Given text ->
▽
The delivered goods shall remain the property of the provider until full payment has been made.

§ 5 Prices and Shipping Costs

(1) All prices stated on the provider’s website include the applicable statutory value-added tax.

(2) The corresponding shipping costs are indicated to the customer in the order form and are to be borne by the customer, unless the customer exercises their right of withdrawal.

(3) The goods are shipped by postal delivery. The shipping risk is borne by the provider if the customer is a consumer.

(4) In the event of a withdrawal, the customer shall bear the direct costs of returning the goods.

§ 6 Payment Terms

(1) The customer may make payment by credit card or PayPal.

(2) The customer may change the payment method stored in their user account at any time.

(3) Payment of the purchase price is due immediately upon conclusion of the contract. If the due date for payment is determined by the calendar, the customer shall already be in default by failing to meet the deadline. In this case, the customer shall pay the provider default interest in the amount of 5 percentage points above the base interest rate per year.

(4) The obligation of the customer to pay default interest does not exclude the assertion of further damages caused by default by the provider.

§ 7 Warranty for Defects, Guarantee

(1) The provider is liable for material defects in accordance with the applicable statutory provisions, in particular §§ 434 et seq. of the German Civil Code (BGB). Towards entrepreneurs, the warranty period for goods delivered by the provider is 12 months.

(2) An additional guarantee for the goods delivered by the provider exists only if this was expressly stated in the order confirmation for the respective item.

§ 8 Liability

(1) Claims of the customer for damages are excluded. Excluded from this are claims for damages by the customer arising from injury to life, body, or health, or from the breach of essential contractual obligations (cardinal obligations), as well as liability for other damages resulting from an intentional or grossly negligent breach of duty by the provider, its legal representatives, or vicarious agents. Essential contractual obligations are those whose fulfillment is necessary to achieve the purpose of the contract.

(2) In the event of a breach of essential contractual obligations, the provider shall only be liable for the typical, foreseeable damage if this was caused by simple negligence, unless it concerns claims for damages by the customer arising from injury to life, body, or health.

(3) The limitations of liability resulting from paragraphs 1 and 2 also apply in favor of the legal representatives and vicarious agents of the provider if claims are asserted directly against them.

(4) The limitations of liability resulting from paragraphs 1 and 2 shall not apply insofar as the provider has fraudulently concealed the defect or assumed a guarantee for the quality of the goods. The same applies insofar as the provider and the customer have reached an agreement regarding the quality of the goods. The provisions of the Product Liability Act remain unaffected.

§ 9 Right of Withdrawal

Consumers generally have a statutory right of withdrawal when concluding a distance selling contract, about which the provider informs them below in accordance with the statutory model.
△
Source material ->
▽
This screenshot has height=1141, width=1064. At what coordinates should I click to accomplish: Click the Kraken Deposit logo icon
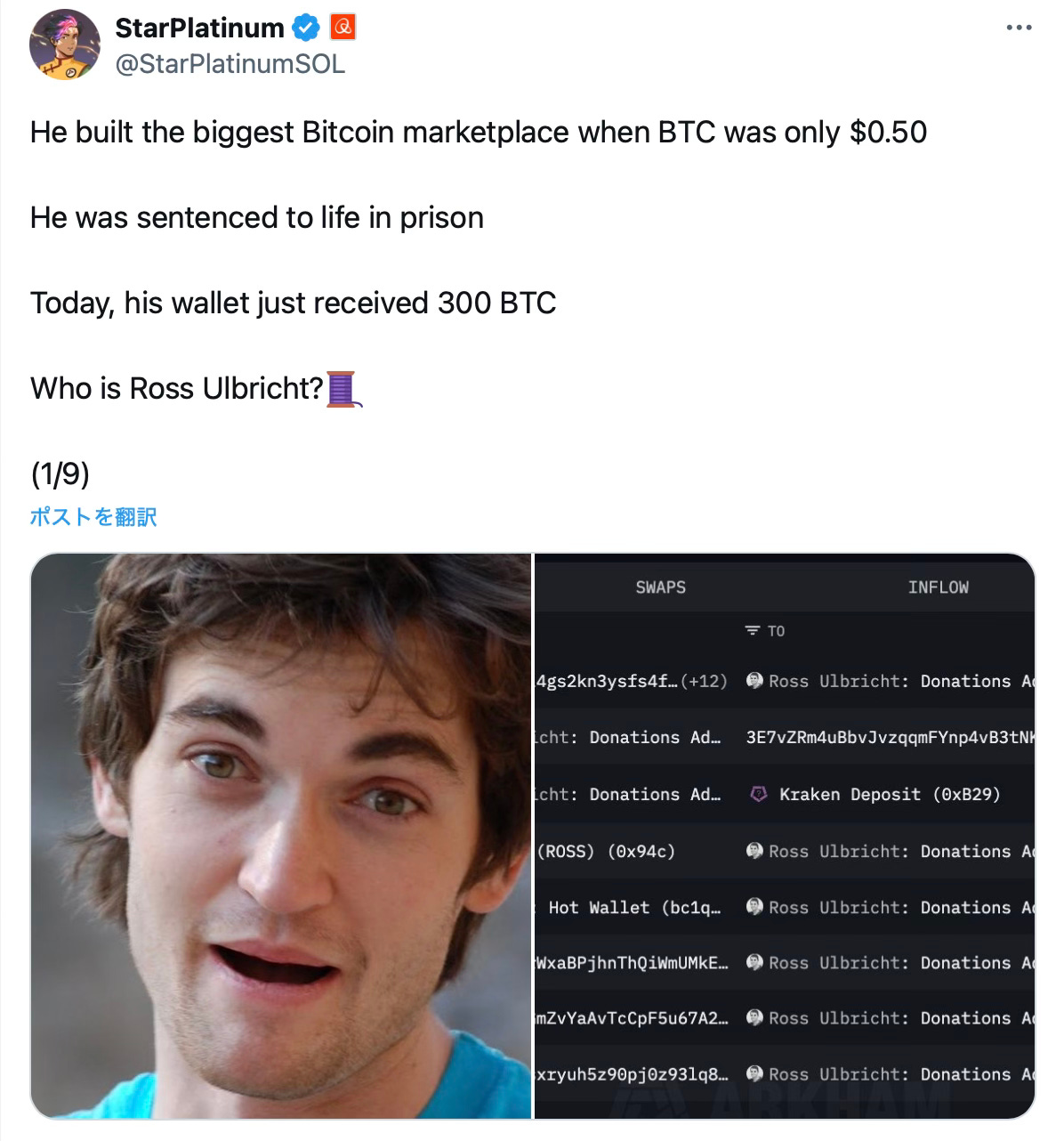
△
What needs to be done -> Pick up the terms-and-conditions text above after its last sentence and write what comes next.

Expected answer ->
Right of Withdrawal

You have the right to withdraw from this contract within fourteen days without giving any reason. The withdrawal period shall be fourteen days from the day on which you or a third party designated by you, who is not the carrier, took possession of the goods. To exercise your right of withdrawal, you must inform us (2M Solutions GmbH, represented by the managing directors Moritz Gresser and Marcel Wahl, Römerstraße 11, 88255 Baienfurt, Email: info@solutions-2m.com) of your decision to withdraw from this contract by means of a clear statement (e.g. a letter sent by post or email). You may use the attached model withdrawal form for this purpose, but this is not mandatory. To meet the withdrawal deadline, it is sufficient that you send the notification of the exercise of the right of withdrawal before the withdrawal period expires.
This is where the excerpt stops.